The global incidence of non‐melanoma skin cancer continues to increase as the global population ages with the highest incidence in the world occurring in Australian and New Zealand patients. There ...are numerous treatment options available for non‐melanoma skin cancer patients of which radiotherapy is an efficacious and versatile tissue preserving non‐surgical (or medical) option. In patients where excision may not be an option (medically/technically inoperable) or considered less ideal (e.g. cosmetic outcome), radiotherapy offers an excellent option.
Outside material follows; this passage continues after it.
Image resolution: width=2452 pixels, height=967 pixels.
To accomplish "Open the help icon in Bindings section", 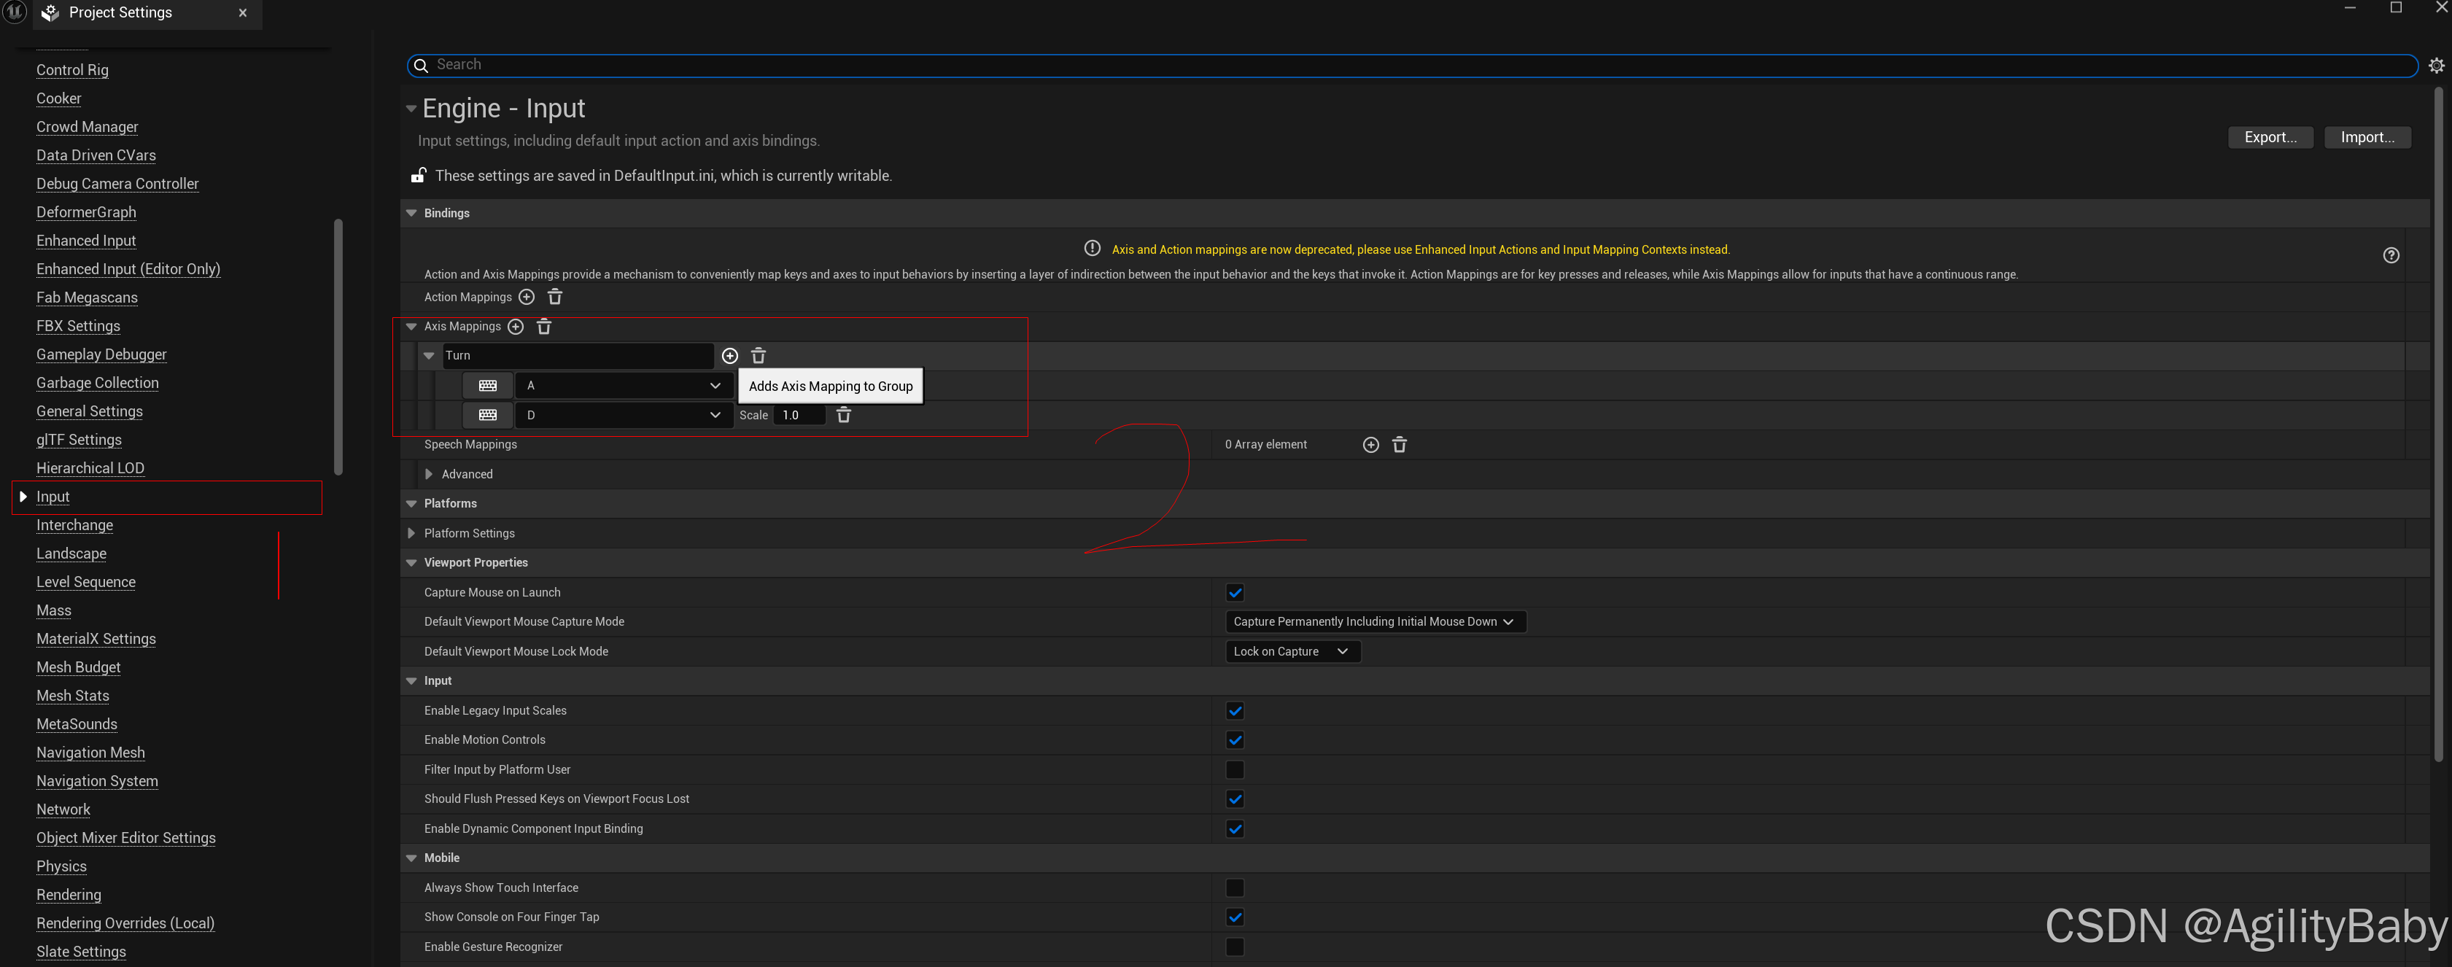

Following surgery, adjuvant radiotherapy in patients with unfavourable pathology can decrease the risk of recurrence and associated morbidity. Elderly and co‐morbid patients with poor performance status can benefit from short‐course hypofractionated radiotherapy in the setting where surgery is not an option. As with any modality, radiotherapy has advantages and disadvantages and it is therefore important for clinicians to appreciate these. We aim to present an update for clinicians that manage patients with non‐melanoma skin cancer on the role of radiotherapy.